Challenges to the financial stability of the American healthcare system

 

The American healthcare system is facing increasing financial instability according to the American Hospital Association (AHA). The organization said the situation that has been worsening over the years due to multiple factors, but the biggest contributors are the unsustainable, decreasing Medicare reimbursements combined with high inflation, rising drug and supply prices, staffing shortages and the resulting rise in staffing costs.

Health Exec spoke with Bharath Krishnamurthy, AHA director of health policy and analytics, who provided a comprehensive overview of the challenges and the steps needed to address them. He said the Medicare pays about 82 cents per dollar of actual cost to deliver care to patients. 

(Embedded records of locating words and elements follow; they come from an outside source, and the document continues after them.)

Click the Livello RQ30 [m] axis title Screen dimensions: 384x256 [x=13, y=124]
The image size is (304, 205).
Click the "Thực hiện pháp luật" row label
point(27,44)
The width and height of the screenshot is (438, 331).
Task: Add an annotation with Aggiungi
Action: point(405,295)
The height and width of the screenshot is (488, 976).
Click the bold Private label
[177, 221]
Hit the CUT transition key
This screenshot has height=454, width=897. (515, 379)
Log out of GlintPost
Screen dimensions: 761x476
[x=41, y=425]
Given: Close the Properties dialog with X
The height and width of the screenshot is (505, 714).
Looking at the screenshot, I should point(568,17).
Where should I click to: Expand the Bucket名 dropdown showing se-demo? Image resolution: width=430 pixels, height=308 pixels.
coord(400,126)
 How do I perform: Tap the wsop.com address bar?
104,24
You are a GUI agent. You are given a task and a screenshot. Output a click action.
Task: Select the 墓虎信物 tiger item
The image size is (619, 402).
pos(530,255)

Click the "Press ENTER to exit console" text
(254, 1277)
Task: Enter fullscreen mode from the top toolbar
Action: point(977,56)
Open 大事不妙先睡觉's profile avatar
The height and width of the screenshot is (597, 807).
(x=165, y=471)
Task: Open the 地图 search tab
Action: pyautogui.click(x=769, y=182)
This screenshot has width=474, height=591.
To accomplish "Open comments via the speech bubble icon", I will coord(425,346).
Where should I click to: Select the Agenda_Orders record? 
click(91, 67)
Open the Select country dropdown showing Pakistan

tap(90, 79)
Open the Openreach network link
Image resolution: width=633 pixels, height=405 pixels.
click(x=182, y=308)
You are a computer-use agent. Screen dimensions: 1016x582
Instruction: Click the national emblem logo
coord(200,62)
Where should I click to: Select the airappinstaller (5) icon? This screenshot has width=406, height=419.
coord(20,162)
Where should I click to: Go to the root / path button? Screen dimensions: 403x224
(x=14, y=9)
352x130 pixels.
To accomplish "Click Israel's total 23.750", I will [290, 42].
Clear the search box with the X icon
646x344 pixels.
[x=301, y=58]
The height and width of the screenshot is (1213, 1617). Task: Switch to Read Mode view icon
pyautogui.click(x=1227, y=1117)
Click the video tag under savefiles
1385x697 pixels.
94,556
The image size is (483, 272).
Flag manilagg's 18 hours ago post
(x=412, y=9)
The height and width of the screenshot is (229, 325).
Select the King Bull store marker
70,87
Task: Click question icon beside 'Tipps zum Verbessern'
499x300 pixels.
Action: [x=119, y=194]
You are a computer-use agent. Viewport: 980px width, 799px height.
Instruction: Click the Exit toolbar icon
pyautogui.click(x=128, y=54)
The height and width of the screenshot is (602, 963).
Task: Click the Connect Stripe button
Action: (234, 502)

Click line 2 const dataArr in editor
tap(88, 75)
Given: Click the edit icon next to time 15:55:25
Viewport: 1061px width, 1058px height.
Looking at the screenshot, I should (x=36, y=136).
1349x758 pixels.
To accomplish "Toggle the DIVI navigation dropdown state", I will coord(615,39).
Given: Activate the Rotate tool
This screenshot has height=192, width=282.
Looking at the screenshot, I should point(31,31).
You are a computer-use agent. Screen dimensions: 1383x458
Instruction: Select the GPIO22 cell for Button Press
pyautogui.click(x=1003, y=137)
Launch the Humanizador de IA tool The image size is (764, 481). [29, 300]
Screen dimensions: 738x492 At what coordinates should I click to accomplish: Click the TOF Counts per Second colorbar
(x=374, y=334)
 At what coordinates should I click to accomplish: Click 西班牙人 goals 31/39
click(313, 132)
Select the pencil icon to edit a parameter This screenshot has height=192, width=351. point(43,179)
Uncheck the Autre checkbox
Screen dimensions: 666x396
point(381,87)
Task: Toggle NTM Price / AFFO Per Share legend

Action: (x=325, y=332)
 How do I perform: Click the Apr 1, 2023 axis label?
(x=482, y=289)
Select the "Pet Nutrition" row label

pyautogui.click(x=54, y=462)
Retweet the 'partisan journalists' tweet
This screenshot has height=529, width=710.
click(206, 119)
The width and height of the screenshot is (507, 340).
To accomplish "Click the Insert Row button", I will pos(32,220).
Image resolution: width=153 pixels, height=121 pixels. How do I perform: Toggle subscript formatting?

"There's no other sector where you're expected to operate on 82 cents for every dollar of cost and remain sustainable," Krishnamurthy explained. "Reimbursements for Medicare and Medicaid have continued to fall below the cost of providing care. Coupled with rising costs due to inflation, workforce shortages, and increasing prices for drugs and medical supplies, hospitals are in a precarious financial situation."

Hospitals, especially in rural and underserved areas, are already feeling the brunt of these financial pressures, which have led to a large number of hospitals closing their doors. Since 2010, he said over 130 rural hospitals have closed, and many more are on the brink of closing or reducing services offered

"Hospitals are being asked to do more with less. They must treat every patient, regardless of their ability to pay, and are struggling to maintain access to care under these financial conditions," Krishnamurthy said.

In addition, hospitals are not only dealing with financial shortfalls, but also increased regulatory requirements, such as maintaining cybersecurity standards to prevent cyberattacks.

Another major administrative burden that is driving up healthcare costs, leading to staff burnout and in some cases poorer patient outcomes, is the rapidly rising number of prior authorizations. Krishnamurthy said both Medicare and private insurers require many prior authorizations before a patient can diagnostic tests, drugs or treatments. 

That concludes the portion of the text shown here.